● **Excerpt**
- - - - -
# Family Bedroom only



## MamaOui (Aug 9, 2002)

How many of you have just a family bedroom with no other bedroom in the house?

How many kids do you have?

What are their ages?

Do you think you will have a family bedroom (only) for a while longer?

To answer my own questions:

-We have just the family bedroom

-We have two boys. Their ages are 3 and 19 months.

-We are expecting #3 in January. I think we will still sleep in the same room after the baby is born. I don't see our situation changing any time soon unless ds#1 asks for his own room.


----------



## Mona (May 22, 2003)

We have just one family bedroom. DD is 7 mo old, and will share this room with us for a LONG time. Most likely she will be an only, so I can't really put myself in your shoes. But i guess i would just say do whatever feels good to you!


----------



## bluedotsmom (Nov 19, 2001)

We have a family bedroom for dd1 (5 yo), dd2 (4 yo), ds (8 mo), me and dh. The dd's sleep in their bed in our room and ds sleeps with me and dh.

We're in no hurry for a separate room for the girls, since our house has the master bedroom across the house from the "girls' room."

They occasionally ask about sleeping on bunk beds in 'their' room, but we're not pushing it.

My dh is a firm supporter of family bed and now, family bedroom.

I've often wondered how much of the world's population doesn't have the luxury of separate bedrooms.


----------



## nikirj (Oct 1, 2002)

We live in a one-bedroom apartment, so we don't have much of a choice in the matter. Our kids are 3.5 and 1.5. While the 3.5 year old sleeps on her own bed in our room, I seriously doubt she'd be happy sleeping in her own room, and we don't want to push things like that. As it is, she sleeps in her own bed most of the time, but sometimes climbs in with us, and even on nights she stays in her own bed will almost always call out to us at some point just to make sure we're still there before she falls back to sleep. So for the time being, we are more than happy with our single bedroom.
- - - - -
● **Raw data**
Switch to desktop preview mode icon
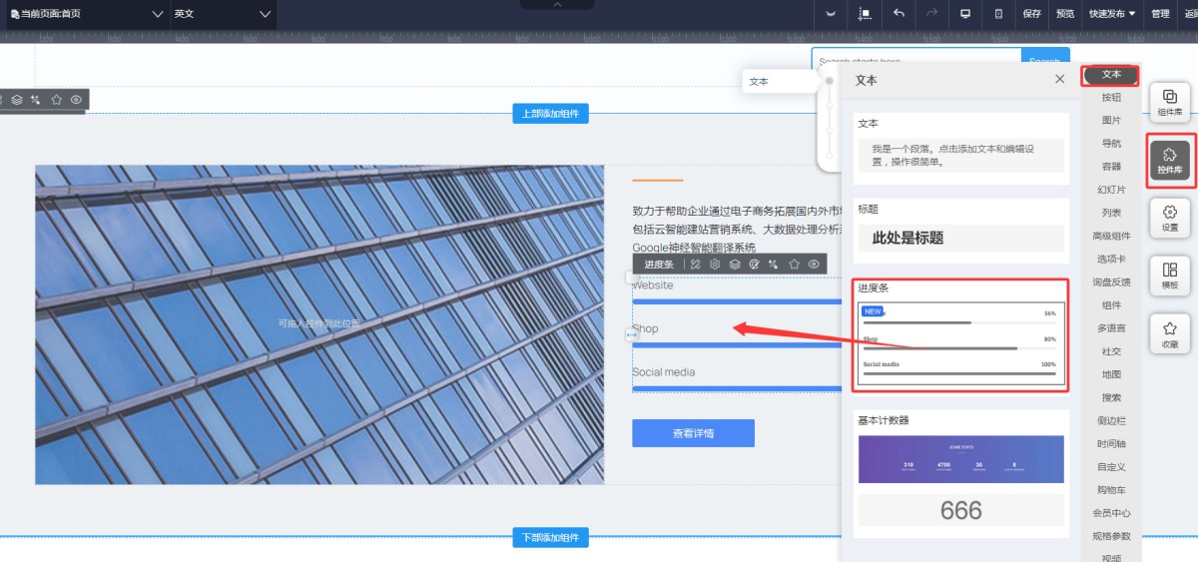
- - - - -
Reproduce the thread's passage starting at "To answer my" and ending at "his own room.", but change "January" to "February".

● **Answer to the exercise**
To answer my own questions:

-We have just the family bedroom

-We have two boys. Their ages are 3 and 19 months.

-We are expecting #3 in February. I think we will still sleep in the same room after the baby is born. I don't see our situation changing any time soon unless ds#1 asks for his own room.